Son film Né quelque part - il est à la fois producteur et acteur - sort demain sur les écrans. Jamel Debbouze, lui-même fils d'immigrés marocains, y évoque la vie des clandestins dont il vante « l'humanité extraordinaire ».
Vous êtes producteur et acteur de Né quelque part, qui sort demain. Qu'est-ce qui vous a poussé vers ce premier film de Mohamed Hamidi ?

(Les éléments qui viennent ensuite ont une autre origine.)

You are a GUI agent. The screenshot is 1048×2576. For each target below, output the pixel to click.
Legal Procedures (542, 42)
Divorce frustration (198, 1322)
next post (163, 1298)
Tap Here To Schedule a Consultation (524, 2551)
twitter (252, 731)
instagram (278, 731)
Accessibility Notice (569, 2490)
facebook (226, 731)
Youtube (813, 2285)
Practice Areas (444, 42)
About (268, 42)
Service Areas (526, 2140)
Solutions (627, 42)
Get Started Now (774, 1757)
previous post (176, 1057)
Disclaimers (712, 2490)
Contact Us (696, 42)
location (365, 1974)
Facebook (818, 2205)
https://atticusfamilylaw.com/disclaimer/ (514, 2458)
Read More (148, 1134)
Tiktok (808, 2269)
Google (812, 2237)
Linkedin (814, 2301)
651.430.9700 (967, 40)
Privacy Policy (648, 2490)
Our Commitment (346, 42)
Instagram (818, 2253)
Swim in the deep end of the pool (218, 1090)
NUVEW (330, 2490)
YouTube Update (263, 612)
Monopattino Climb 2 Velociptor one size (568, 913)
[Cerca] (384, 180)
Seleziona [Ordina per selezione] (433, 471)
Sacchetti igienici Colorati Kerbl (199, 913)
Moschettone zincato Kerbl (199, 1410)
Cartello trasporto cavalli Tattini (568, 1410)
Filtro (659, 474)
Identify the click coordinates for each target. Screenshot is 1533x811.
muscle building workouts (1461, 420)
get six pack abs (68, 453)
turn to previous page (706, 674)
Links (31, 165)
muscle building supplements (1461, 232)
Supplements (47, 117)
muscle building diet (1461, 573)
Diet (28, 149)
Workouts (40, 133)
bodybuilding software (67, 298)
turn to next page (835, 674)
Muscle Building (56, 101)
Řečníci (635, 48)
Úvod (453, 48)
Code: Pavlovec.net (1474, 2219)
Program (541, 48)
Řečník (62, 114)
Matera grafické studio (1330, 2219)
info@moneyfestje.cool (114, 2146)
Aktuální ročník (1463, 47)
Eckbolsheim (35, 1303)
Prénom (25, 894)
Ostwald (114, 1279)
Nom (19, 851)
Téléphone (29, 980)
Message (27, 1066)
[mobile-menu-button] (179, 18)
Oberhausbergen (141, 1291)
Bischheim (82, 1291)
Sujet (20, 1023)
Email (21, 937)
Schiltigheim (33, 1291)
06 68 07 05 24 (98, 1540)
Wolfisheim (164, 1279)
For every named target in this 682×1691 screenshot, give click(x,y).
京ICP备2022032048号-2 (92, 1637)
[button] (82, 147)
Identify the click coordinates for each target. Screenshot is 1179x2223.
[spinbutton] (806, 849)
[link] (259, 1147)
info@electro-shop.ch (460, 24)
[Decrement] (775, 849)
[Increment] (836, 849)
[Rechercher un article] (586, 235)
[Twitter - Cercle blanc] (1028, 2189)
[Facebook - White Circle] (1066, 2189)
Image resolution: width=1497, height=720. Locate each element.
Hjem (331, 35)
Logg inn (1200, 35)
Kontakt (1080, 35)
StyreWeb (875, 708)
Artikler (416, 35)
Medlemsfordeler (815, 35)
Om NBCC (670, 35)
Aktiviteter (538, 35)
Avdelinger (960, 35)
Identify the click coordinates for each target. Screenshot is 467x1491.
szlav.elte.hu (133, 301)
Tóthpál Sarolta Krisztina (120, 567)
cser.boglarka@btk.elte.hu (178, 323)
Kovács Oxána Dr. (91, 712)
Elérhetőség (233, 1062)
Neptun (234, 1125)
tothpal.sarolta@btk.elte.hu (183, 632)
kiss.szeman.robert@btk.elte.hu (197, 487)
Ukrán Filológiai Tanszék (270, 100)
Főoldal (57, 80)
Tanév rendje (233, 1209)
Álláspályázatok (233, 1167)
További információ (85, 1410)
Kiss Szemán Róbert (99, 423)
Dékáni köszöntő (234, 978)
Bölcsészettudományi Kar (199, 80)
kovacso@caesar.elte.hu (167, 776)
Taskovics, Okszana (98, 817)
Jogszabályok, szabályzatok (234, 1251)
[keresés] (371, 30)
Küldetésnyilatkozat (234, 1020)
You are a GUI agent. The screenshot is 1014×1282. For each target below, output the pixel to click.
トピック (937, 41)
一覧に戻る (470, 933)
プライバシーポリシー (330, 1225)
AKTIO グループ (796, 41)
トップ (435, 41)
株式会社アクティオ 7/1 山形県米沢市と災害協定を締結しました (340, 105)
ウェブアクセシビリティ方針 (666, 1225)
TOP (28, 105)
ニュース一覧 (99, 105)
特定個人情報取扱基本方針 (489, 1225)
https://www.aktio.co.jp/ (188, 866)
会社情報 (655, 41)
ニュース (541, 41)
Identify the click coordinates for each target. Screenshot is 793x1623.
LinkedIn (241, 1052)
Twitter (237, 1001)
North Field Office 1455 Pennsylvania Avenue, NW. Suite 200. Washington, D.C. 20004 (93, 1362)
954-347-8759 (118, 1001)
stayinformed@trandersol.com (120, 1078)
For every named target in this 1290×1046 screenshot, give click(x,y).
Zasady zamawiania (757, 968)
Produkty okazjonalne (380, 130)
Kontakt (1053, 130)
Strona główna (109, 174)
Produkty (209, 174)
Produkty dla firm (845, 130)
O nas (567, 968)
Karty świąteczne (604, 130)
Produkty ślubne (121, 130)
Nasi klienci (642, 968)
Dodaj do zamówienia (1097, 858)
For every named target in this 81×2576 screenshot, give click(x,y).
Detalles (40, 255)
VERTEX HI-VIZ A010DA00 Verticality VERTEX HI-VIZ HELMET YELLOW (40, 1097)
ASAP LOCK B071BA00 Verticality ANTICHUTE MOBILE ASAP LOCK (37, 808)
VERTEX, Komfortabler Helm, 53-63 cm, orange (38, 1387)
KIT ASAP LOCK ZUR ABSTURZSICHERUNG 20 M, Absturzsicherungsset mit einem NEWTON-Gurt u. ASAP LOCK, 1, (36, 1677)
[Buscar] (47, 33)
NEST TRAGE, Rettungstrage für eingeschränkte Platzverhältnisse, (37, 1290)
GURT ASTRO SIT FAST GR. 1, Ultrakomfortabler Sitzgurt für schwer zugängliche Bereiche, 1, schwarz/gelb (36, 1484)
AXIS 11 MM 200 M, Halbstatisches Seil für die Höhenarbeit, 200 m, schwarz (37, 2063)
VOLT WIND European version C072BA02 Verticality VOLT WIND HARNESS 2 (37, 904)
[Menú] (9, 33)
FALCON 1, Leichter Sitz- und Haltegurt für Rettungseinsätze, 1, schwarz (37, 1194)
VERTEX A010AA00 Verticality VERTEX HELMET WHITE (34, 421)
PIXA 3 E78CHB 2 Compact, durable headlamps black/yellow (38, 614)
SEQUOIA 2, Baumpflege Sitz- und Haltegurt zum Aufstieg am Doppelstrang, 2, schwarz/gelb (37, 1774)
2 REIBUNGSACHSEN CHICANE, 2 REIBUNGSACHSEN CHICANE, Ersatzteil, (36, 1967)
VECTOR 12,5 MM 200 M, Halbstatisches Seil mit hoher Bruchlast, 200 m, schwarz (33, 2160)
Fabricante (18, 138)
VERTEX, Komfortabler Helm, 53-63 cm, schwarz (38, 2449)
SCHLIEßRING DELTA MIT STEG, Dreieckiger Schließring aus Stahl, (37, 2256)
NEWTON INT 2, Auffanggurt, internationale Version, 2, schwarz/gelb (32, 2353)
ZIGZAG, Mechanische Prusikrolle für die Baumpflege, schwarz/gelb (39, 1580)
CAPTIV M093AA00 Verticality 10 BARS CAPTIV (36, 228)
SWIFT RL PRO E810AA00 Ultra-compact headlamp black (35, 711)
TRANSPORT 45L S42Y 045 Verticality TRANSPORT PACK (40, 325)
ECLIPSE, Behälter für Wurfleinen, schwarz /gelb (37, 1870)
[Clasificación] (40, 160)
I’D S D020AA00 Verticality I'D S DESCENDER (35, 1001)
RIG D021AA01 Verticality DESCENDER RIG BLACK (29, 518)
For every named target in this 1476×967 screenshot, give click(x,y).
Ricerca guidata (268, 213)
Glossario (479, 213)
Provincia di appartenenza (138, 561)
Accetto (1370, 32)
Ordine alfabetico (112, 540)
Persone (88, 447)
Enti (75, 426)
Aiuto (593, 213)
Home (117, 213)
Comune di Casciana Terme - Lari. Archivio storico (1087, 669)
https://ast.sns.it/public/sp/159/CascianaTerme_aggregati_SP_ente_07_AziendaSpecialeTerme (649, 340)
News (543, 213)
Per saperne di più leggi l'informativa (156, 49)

On m'avait beaucoup parlé de lui avant que je le rencontre. Son frère est auteur chez les Guignols. Il a fondé le Bondy-Blog après les émeutes en banlieue. Il est agrégé d'économie, mais surtout il est extrêmement drôle. C'est par l'humour qu'on a accroché. C'est la première fois qu'on raconte les enfants d'immigrés au cinéma.
Je me sentais très concerné de par ma propre histoire. Mais je lui ai d'abord demandé de mettre en scène mon spectacle. J'avais besoin de savoir à qui j'avais affaire. D'adhérer à la personne d'abord. C'est peut-être con mais avec Bouchareb, avec Chabat, on vient d'un endroit où l'humain passe avant tout. Espérons que ça va rester comme ça longtemps.
Fils d'immigré, qu'est-ce que ça signifie ?
J'ai une force extraordinaire : le lien avec le Maroc ne s'est jamais cassé. Souvent, les gens de ma génération ne savent pas parler arabe, ils ne connaissent pas trop leur culture. Moi, je la connais parfaitement, on a grandi arabe, on parlait arabe, on mangeait arabe, on vivait arabe. Le marocain était la langue officielle.
On était au Maroc quand on était chez nos parents mais, quand on franchissait le paillasson, on était en France. Enfant, j'ai vécu au Maroc pendant trois ans. Depuis dix ans, j'y retourne trois-quatre fois par an. C'est quelque chose d'indispensable, de vital pour moi. J'ai une approche particulière avec mon pays d'origine.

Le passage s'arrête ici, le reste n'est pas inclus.